The plan to replace the Affordable Care Act (ACA) that Congressional leaders released last week contains drastic changes to Medicaid funding that would raise costs and ration care for both older adults and people with disabilities, throwing the lives of families into chaos.
Medicaid is funded now through a combination of federal and state funding. However, new Congressional proposals would cap the level of Medicaid funding for states, either through block grants or per capita caps. Under such a plan, federal payments would drop sharply and some federal protections could evaporate because states could receive money with few requirements. Below are five ways older adults would be harmed by the proposed changes to Medicaid funding.
1. Per-capita caps or block grants would result in devastating cuts in Medicaid funding. The primary purpose of restructuring the Medicaid program through per capita caps or block grants is to cut federal funding for Medicaid. For example, the FY 2017 House Budget proposal released last year cut federal funding for Medicaid by $1 trillion over a ten-year period, from 2017-2026. Such deep cuts would almost necessarily result in fewer services and benefits for the people who rely on these programs – especially older adults and people with disabilities whose care makes up nearly half of Medicaid spending.
2. Seniors could lose the assistance they need to remain living at home. Programs that help keep seniors at home and in their communities could be shrunk. Over two-thirds of Medicaid funding for seniors pays for long-term services and supports. If Medicaid is capped and cut, states would not have enough money to cover the home and community-based services that residents need. States may be forced to reduce the number of people who can receive help, the number of hours of service they get, or the type of services they can receive.
3. Poor seniors could face unaffordable medical costs. Medicaid helps the poorest seniors and people with disabilities pay for the costs that Medicare does not pay. If Medicaid is cut through per capita caps or block grants, states may cut back on paying for Medicare premiums or cost-sharing. This could force millions of low-income older adults and people with disabilities to forego needed medical care, or leave them with medical bills they cannot afford.
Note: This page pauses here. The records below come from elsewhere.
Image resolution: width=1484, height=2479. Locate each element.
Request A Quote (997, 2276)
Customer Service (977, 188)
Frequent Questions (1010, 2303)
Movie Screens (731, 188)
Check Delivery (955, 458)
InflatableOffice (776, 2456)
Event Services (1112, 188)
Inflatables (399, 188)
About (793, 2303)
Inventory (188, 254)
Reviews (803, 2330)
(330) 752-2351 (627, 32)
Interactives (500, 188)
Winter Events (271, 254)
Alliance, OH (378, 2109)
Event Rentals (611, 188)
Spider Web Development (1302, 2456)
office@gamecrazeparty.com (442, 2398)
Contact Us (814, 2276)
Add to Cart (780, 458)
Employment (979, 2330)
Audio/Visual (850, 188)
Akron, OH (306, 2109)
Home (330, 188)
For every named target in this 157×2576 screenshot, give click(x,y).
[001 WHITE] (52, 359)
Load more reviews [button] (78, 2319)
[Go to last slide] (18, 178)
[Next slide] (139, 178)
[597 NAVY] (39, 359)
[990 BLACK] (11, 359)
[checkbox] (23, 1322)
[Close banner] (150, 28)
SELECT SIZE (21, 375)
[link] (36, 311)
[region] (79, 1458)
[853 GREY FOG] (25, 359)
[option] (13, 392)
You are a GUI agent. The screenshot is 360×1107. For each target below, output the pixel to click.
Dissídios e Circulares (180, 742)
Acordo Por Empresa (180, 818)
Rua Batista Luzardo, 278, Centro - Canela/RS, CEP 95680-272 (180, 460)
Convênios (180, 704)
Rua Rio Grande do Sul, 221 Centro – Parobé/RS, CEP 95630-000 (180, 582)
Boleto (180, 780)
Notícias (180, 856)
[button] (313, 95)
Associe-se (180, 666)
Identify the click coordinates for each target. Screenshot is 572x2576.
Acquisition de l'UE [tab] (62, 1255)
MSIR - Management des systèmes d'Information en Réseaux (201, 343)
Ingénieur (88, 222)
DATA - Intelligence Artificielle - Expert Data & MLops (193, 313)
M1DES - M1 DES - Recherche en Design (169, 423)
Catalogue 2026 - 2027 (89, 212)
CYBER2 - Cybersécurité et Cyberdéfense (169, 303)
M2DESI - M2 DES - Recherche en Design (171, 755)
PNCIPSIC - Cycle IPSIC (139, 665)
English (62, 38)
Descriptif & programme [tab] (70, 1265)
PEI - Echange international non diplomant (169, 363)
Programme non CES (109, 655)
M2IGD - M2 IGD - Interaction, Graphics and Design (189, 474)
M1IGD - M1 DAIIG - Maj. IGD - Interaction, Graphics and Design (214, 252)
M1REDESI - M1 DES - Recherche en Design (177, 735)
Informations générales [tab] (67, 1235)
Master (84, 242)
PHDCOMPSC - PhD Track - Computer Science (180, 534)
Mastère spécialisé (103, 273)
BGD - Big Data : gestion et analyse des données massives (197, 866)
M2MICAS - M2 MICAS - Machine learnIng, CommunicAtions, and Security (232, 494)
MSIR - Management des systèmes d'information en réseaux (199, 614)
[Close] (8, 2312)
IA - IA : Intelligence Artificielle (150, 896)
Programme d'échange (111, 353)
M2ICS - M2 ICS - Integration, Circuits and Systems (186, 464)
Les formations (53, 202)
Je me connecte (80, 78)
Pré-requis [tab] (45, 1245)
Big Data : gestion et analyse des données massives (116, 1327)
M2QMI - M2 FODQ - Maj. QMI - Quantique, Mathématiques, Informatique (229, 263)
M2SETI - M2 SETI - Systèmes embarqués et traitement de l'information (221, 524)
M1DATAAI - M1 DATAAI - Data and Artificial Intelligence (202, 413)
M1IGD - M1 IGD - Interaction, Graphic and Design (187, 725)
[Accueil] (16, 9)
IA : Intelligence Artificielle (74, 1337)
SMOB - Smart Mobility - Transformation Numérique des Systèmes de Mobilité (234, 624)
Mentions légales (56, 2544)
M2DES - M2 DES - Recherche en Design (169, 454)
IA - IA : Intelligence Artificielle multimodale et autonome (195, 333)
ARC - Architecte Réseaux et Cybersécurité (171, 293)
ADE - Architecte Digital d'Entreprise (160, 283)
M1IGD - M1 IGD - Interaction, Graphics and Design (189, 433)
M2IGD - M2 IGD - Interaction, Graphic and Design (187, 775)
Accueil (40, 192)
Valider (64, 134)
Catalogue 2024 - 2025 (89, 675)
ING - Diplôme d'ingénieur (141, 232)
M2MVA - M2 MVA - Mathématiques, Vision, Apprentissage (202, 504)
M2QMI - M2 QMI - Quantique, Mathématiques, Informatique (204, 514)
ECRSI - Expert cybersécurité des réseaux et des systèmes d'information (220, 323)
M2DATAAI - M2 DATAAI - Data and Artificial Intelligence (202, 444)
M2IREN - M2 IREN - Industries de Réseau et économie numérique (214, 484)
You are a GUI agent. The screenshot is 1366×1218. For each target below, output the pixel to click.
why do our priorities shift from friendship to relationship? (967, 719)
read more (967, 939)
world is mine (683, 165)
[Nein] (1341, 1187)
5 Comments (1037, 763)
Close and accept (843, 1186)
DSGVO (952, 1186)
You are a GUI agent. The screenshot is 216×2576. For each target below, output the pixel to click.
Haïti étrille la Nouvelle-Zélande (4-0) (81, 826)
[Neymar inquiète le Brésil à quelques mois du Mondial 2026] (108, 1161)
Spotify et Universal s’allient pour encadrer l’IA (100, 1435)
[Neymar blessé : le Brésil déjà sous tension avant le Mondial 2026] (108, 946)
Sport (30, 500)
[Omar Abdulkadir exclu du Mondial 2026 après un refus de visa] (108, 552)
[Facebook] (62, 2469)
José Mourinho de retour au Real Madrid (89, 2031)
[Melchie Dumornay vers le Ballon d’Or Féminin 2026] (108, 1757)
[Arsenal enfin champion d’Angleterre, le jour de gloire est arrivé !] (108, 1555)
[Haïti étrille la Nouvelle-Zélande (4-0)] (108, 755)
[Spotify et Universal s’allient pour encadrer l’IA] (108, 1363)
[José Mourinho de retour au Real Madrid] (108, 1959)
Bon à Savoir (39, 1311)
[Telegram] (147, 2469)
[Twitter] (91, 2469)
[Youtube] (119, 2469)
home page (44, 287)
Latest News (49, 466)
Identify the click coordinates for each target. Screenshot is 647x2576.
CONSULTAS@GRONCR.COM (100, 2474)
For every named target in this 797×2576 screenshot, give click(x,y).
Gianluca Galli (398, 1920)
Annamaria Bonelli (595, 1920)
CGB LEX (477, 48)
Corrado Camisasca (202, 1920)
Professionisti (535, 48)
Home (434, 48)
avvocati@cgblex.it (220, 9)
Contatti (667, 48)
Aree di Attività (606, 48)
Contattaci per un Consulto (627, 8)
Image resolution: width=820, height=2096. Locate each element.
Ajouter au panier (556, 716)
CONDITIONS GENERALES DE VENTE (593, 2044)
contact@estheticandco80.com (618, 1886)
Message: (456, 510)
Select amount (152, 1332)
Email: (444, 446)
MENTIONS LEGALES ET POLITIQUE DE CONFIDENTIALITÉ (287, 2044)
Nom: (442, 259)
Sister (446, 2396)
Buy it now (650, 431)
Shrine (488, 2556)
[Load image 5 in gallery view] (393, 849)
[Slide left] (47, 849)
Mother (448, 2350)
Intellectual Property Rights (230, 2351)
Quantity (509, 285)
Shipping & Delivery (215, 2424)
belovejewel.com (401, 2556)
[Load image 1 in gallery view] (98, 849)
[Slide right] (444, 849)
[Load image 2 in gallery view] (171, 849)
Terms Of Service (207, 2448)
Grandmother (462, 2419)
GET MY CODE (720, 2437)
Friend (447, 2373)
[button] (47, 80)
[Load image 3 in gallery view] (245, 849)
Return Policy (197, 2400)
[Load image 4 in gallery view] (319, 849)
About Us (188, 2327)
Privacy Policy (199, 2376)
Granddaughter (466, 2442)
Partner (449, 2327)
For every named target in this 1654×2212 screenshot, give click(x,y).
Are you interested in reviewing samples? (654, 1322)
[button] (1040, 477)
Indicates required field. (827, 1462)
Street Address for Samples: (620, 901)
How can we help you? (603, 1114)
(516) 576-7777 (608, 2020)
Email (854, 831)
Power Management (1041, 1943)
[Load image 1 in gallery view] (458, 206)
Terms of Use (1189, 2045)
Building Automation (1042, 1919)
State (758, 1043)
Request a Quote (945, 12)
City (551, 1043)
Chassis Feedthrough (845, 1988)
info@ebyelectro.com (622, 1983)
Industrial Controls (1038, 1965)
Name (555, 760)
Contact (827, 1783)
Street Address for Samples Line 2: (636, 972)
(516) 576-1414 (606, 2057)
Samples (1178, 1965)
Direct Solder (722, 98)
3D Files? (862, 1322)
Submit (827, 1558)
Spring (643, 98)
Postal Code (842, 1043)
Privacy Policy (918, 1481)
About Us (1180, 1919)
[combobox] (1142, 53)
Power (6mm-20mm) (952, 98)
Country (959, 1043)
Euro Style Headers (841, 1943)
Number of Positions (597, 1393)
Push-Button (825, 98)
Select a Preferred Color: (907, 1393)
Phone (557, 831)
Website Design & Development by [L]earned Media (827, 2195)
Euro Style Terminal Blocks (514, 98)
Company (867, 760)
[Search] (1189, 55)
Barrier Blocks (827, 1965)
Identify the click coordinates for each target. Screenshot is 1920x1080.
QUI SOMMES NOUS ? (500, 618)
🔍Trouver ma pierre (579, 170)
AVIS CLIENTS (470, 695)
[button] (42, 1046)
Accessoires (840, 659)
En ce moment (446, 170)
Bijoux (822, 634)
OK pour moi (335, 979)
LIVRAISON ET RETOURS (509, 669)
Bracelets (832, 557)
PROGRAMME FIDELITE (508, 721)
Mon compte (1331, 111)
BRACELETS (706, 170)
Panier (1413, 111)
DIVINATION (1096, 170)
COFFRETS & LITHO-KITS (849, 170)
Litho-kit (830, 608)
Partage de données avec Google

4. States would have less money available as residents age and need more services. Per capita caps and block grants are designed based on baseline funding formulas, which have not yet been determined. Unless that formula grows at the same rate as medical inflation, and takes into consideration the increased health care needs of an aging population, states would lose Medicaid funding each year. States may cut rates for providers, which would reduce the number of providers willing to participate in the program. As a result, by 2026, when baby boomers reach the age of 80 and beyond, states would not be prepared to meet the health care needs of their older residents.
5. States would be forced by inadequate funding to shrink the safety net for seniors. Per capita caps and block grants shift costs from the federal government to states. With less money for Medicaid from the federal government, state budgets will be even tighter than they are now, shrinking the safety net. States may be forced to cut not only Medicaid services, but also other programs that help older adults, such as meal programs and senior centers. This could leave seniors at risk isolated and unable to get the help they need, and put greater pressure on family caregivers.